_必要な作業:_ 以下の記録のすべての行を、空行を除いて番号付きリストに書き直してください。画像は回答に含めないでください。

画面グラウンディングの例

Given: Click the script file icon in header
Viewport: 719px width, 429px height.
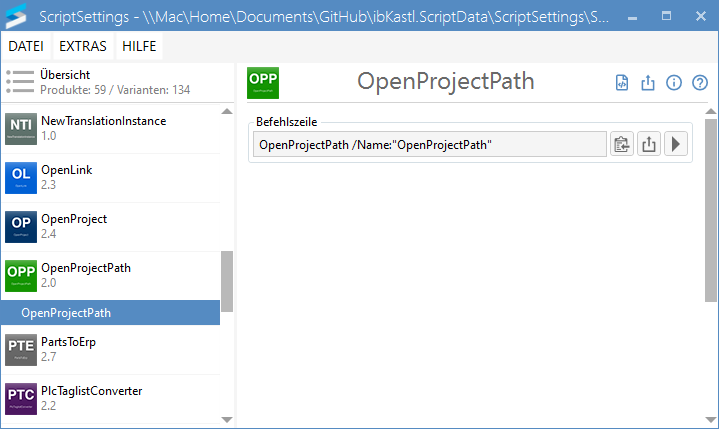Looking at the screenshot, I should (622, 83).
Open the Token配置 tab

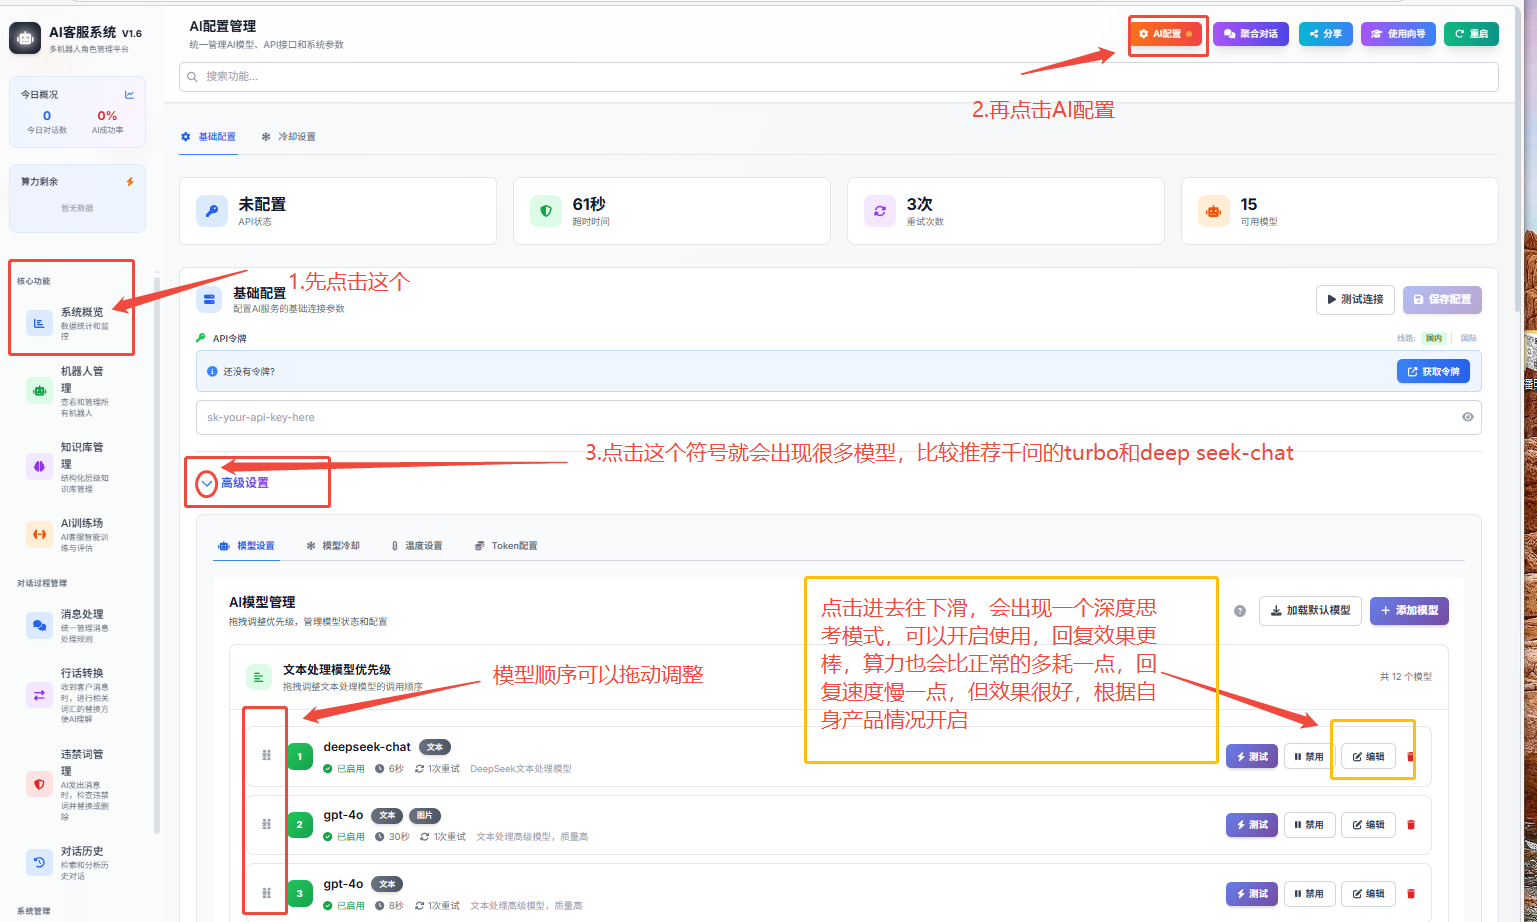506,546
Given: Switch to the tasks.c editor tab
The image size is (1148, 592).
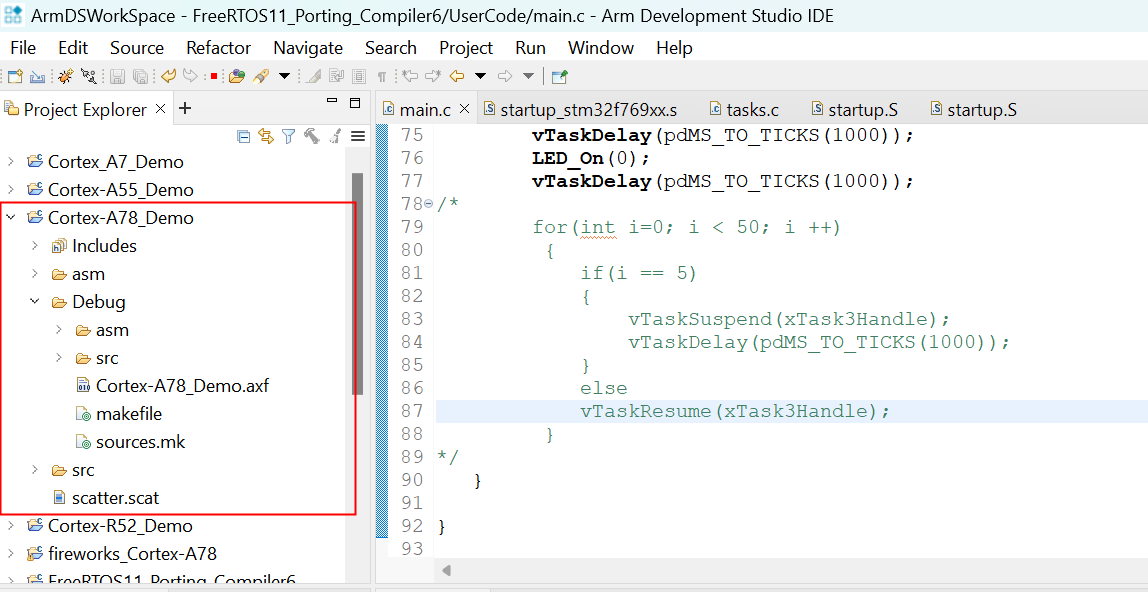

_以下に回答:_
1. Given: Click the script file icon in header
2. Viewport: 719px width, 429px height.
3. Looking at the screenshot, I should (622, 83).
4. Open the Token配置 tab
5. 506,546
6. Given: Switch to the tasks.c editor tab
7. The image size is (1148, 592).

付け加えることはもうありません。